* **PAGE EXTRACT**
"""
He was again in London in February 1839, living with the Trevelyans. For
some years his life was distracted by the rival claims of literature and
politics. He began his History of England
(ib. p.387) in
March 1839; intending to include the period from the revolution of 1688,
to the death of George III. He contributed several articles to the
Edinburgh Review,
including his attack upon Mr. Gladstone's theory
of church and state in!839; and his famous article upon Clive. Meanwhile
he was elected for Edinburgh in 1839, with the support of the government,
and professing emphatically his determination to stand by the whig banner
while one shred was flying.
His first speech was in support of the
ballot, to which he had pledged himself in Edinburgh, and which was left
an open question by the government. In September he was made secretary
at war, with a seat in the cabinet. In addressing his constituents upon
his reelection, he dated his letter from Windsor Castle, where he was
staying. The incident suggested an amount of ridicule, now rather difficult
to understand, to which Thackeray refers in the Roundabout Papers.
At the end of the year, Trevelyan left the Indian service on his being
appointed assistant secretary of the treasury, thus relieving Macaulay
from the dread of a new separation. He spent the year of 1840 with the
Trevelyans, in a house in Great George Street. At the end of the year
they moved to Clapham, and he took chambers in the Albany. As secretary
at war, Macaulay had to suspend his history to attend to estimates and
official work, but he had little occasion of coming prominently forward.
He had to defend the government upon a Chinese war, and on the Irish
registration question in 1840; and in 1841 was chiefly occupied in defending
Lord Cardigan. The government was obviously losing ground. After the
dissolution of June-July 1841, Macaulay was returned for Edinburgh without
opposition. On the meeting of the new parliament in August, Macaulay did
not speak on the debate which led to the fall of the ministry and his
own emancipation from office.
Macaulay used his leisure to write the article upon Warren Hastings,
and returned to the composition of his History.
He began (ib.
p. 419) to withdraw from the Edinburgh
as the demands of the
History
became more pressing, though he wrote a few more articles.
The Americans meanwhile had been doing him a service by reprinting his
essays, and thus forcing him in spite of himself to publish a collective
edition. He for a time refused to take a step which, as he held, would
imply a claim to permanent interest and fitness to be judged by a high
standard on behalf of writings only intended to be ephemeral. Such
republication was then much less common than it has now become; but
Macaulay's reluctance was clearly genuine, though it implies a curious
miscalculation of his own merits. The essays, published in 1843, became
popular at once, and the annual sale rose from an average of 1,230
between 1843 and 1853, to an average of six thousand after 1864. The
Lays of Ancient Rome
had appeared in October 1842 with equal
success. They were warmly welcomed by his old assailant,
Christopher North,
in Blackwood;
18,000 copies were sold
in ten years, and over one hundred thousand copies by 1875.
During this period Macaulay's chief political appearance was upon a question
in which his literary fame gave him unequalled authority in parliament.
"""
* **WHAT YOU WILL DO**
(1) From the Macaulay biography passage, write out the text starting with "He had to defend" and going on through "few more articles.".
(2) According to the Macaulay biography passage, why did Macaulay for a time refuse to publish a collective edition of his essays? Answer in one to three sentences.
(3) Continue the Macaulay biography passage from its last sentence.

* **RECORDS SUPPLIED**
"""
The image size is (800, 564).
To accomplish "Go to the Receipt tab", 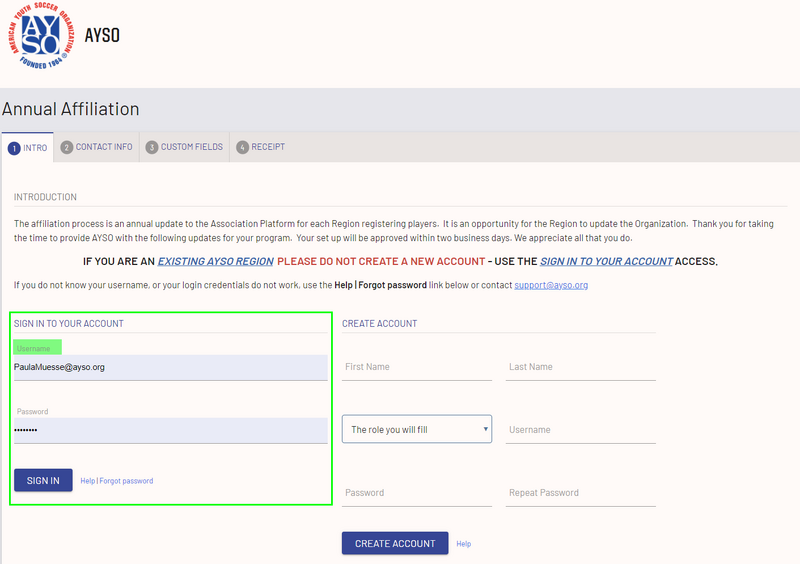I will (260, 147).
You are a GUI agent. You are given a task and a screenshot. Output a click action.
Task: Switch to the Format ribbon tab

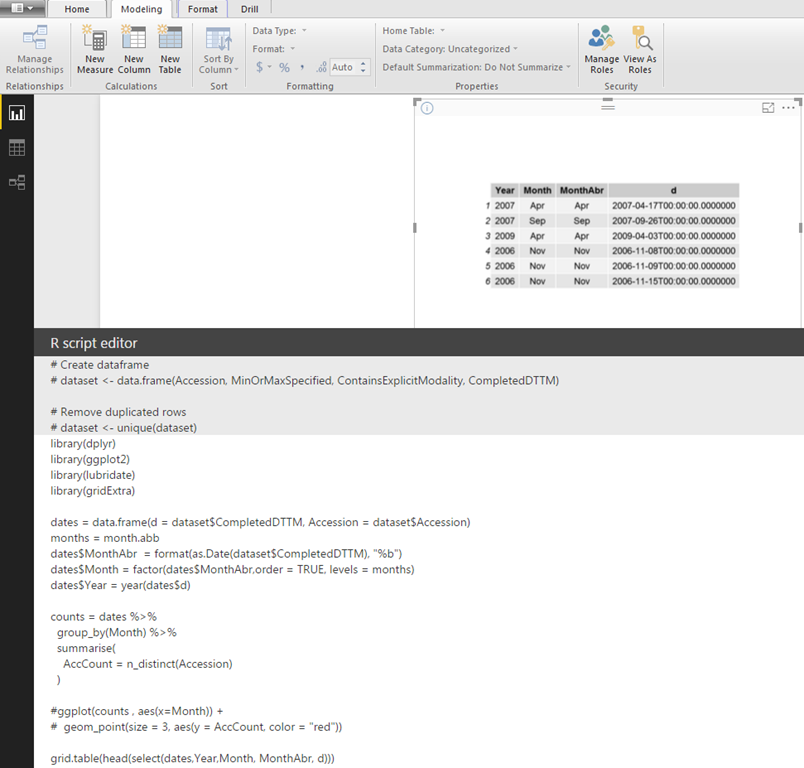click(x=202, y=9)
"""
"""
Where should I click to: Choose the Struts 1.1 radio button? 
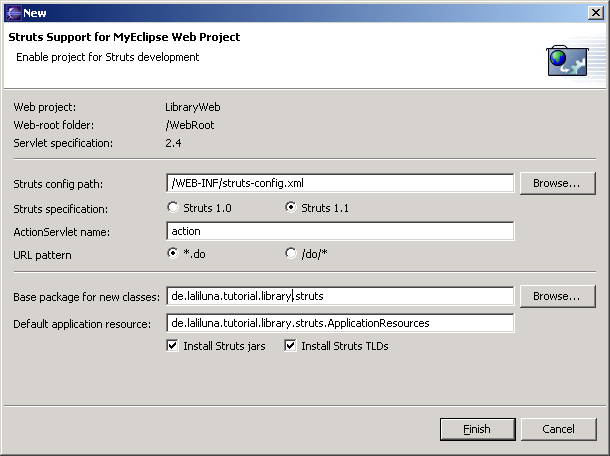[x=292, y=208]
"""
* **RESULTS OF THE EXERCISE**
(1)
He had to defend the government upon a Chinese war, and on the Irish
registration question in 1840; and in 1841 was chiefly occupied in defending
Lord Cardigan. The government was obviously losing ground. After the
dissolution of June-July 1841, Macaulay was returned for Edinburgh without
opposition. On the meeting of the new parliament in August, Macaulay did
not speak on the debate which led to the fall of the ministry and his
own emancipation from office.
Macaulay used his leisure to write the article upon Warren Hastings,
and returned to the composition of his History.
He began (ib.
p. 419) to withdraw from the Edinburgh
as the demands of the
History
became more pressing, though he wrote a few more articles.

(2) He held that collecting them would imply a claim to permanent interest for writings he had meant only to be ephemeral. It would also imply that they were fit to be judged by a high standard.

(3)
In 1841 Talfourd proposed to extend the length of copyright from
twenty-eight years, reckoned from the date of publication, to sixty years
from the death of the author. Macaulay secured the rejection of this bill
by a majority of 45 to 38. In 1842, Lord Mahon proposed a copyright of
twenty-five years from the death of the author. Macaulay in a vigorous
speech, with even more than his usual wealth of appropriate instances,
proposed a copyright of forty-two years from the date of publication.
He brought the house round to his view, and the bill, remodelled so as to
embody his proposal, became law. In the years of 1844 and 1840 he took an
active part in the opposition to Peel, and, while defending the increased
grant to Maynooth, bitterly condemned Peel's inconsistency upon the question.
In 1845 the pressure of parliamentary business compelled him to devote all
the leisure he could obtain to history alone. He told Napier that he could
write no more articles for the Edinburgh
until he had finished his
first two volumes. In the event he never contributed again.
On the fall of Peel, at the end of 1846, Macaulay was consulted during the fruitless attempts to construct a new cabinet. He declared that although he would support, he would not join a coalition ministry, and that he would not join any ministry not pledged to a total repeal of the corn laws. The attempts, however, to form a government failed, as Macaulay wrote to one of his constituents, a Mr. Macfarlan, in consequence of Lord Grey's refusal to join a ministry in which Lord Palmerston should be foreign minister. Macfarlan published the letter,with the censure of Grey, in spite of Macaulay's expressed objection. Macaulay's indignation was great and lasting.
Macaulay was appointed paymaster-general in Lord John Russell's
administration, and re-elected for Edinburgh in 1846 by a triumphant
majority over Sir Culling Eardley. He had preferred the office as one
which would leave him most leisure for his History.
He only spoke
five times during the sessions of 1846 and 1847, his chief speech being
in favour of the Ten Hours Bill. He was always received in a way which
proved his great popularity in the house.
On the general dissolution of 1847 Macaulay again stood for Edinburgh.
There alone he had lost much popularity. He was too independent and
outspoken to please such of his constituents as desired to make use of
their representative for the promotion of their own interests. Though
generous to excess in money matters, he declined subscriptions to races
and charities. He was too thorough a whig to please the radicals. His
approval of church establishments was offensive to the enthusiasts who
had recently founded the free church. A combination of these elements
gave strength to the cry that Christian men should be represented
by Christian men,
which was also supported by the spirit dealers,
whose plan for altering the excise duties was rejected by Macaulay.
Mr. Cowan, a radical opponent of church establishment, received many
second votes from the tories, and was elected by 2,063 votes, with Mr.
Craig, who received 1,864 as his colleague. Macaulay received 1,477,
and Blackburn 980. Macaulay on the same evening wrote an eloquent copy
of verses, showing how literature had been his consolation under all
the trials (of which it was rather difficult to make a respectable list)
of his life.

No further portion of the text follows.